尖閣諸島問題を巡る政権の混迷の陰に隠れていますが、政府内では経済政策の司令塔を巡る混乱もひどくなっています。その両者に共通するのは、政策決定プロセスの混乱と崩壊です。“政治主導”の美名の下で“その場しのぎの政策決定”が繰り返されているのです。

外交史に残る失態

 尖閣諸島問題への政府の対応のひどさには呆れるしかありません。勾留期限前の段階で突然中国船長を釈放するという対応もおかしいですし、その責任を司法に押し付けるやり方も問題と言わざるを得ません。

 政府内の幹部に聞いたところ、中国船長が釈放されるまでに、関係省庁の幹部が集まって官邸側と頻繁に議論をしていたようです。そこでの議論とまったく無関係に那覇地検が突然釈放という判断をするとは思えません。外交に無関係な那覇地検が釈放の理由として“日中関係への配慮”を挙げているのも、その証左ではないでしょうか。

 一方、もし本当に司法に判断を任せていたとしたら、それは今回のような重大な外交問題で政治主導を放棄したと言わざるを得ません。それはそれで大問題ではないでしょうか。

 私は、今回の対応の間違いの責任は前原大臣と仙谷官房長官にあると思っています。そもそも逮捕という方向を主導したのは、当時の前原国交大臣です。前原大臣は、船長が釈放されるまでは「国内法にのっとって粛々とやる」、「ビデオを見れば一目瞭然に分かる」と強気の発言をしていたのに、いざ釈放されると暫く何も発言せず、総理や官房長官に丸投げでした。

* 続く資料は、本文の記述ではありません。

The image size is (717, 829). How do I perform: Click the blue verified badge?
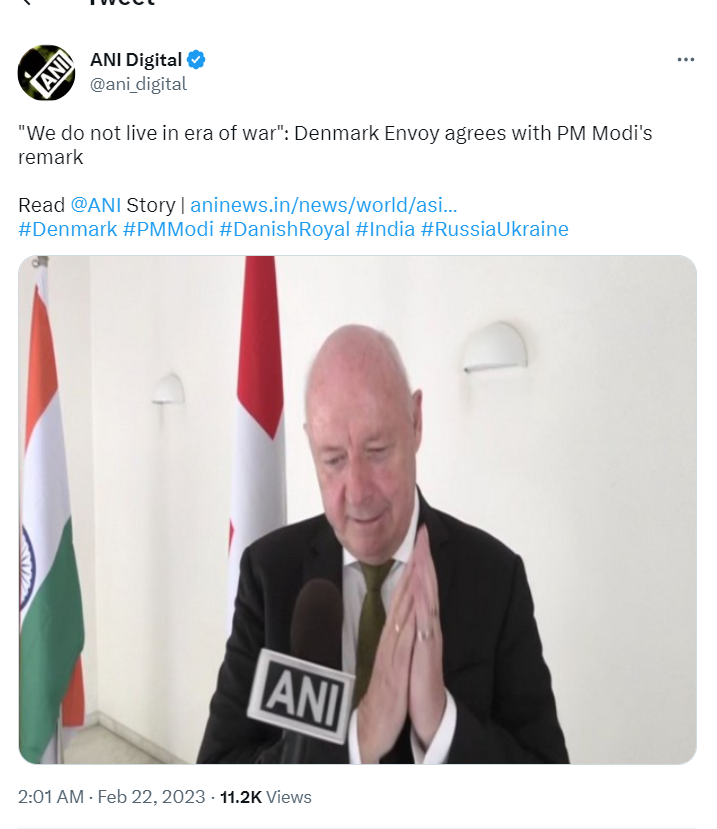pos(196,60)
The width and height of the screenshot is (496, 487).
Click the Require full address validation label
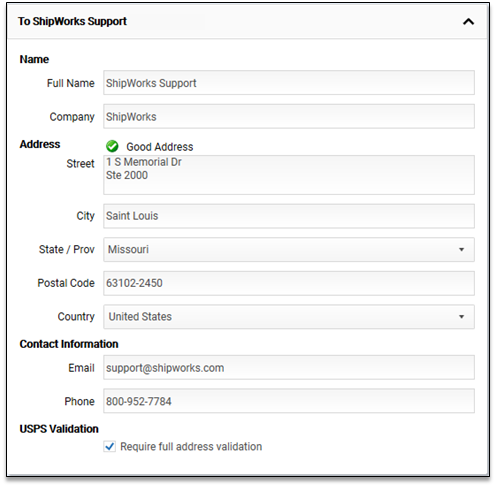(191, 446)
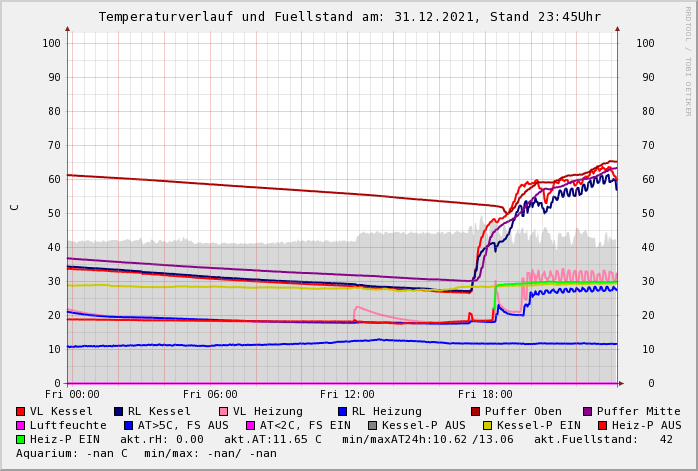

 しかし、本来は外務大臣が対中国の最前線に出て来るべきではないのでしょうか。この数日また威勢の良い発言を始めていますが、釈放を司法のせいにしつつ国会では“逮捕は当然”と発言する姿には違和感を感じざるを得ません。

 仙谷官房長官の「司法過程についての理解が(日中間で)ここまで異なるということについて、もう少し我々が習熟すべきだった」という発言に至っては言語道断です。この発言は、鳩山前総理が普天間基地について「学べば学ぶほど米海兵隊の抑止力が分かった」と発言したのと同じレベルです。いったい民主党政権はいつまで学び続けなくてはいけないのでしょうか。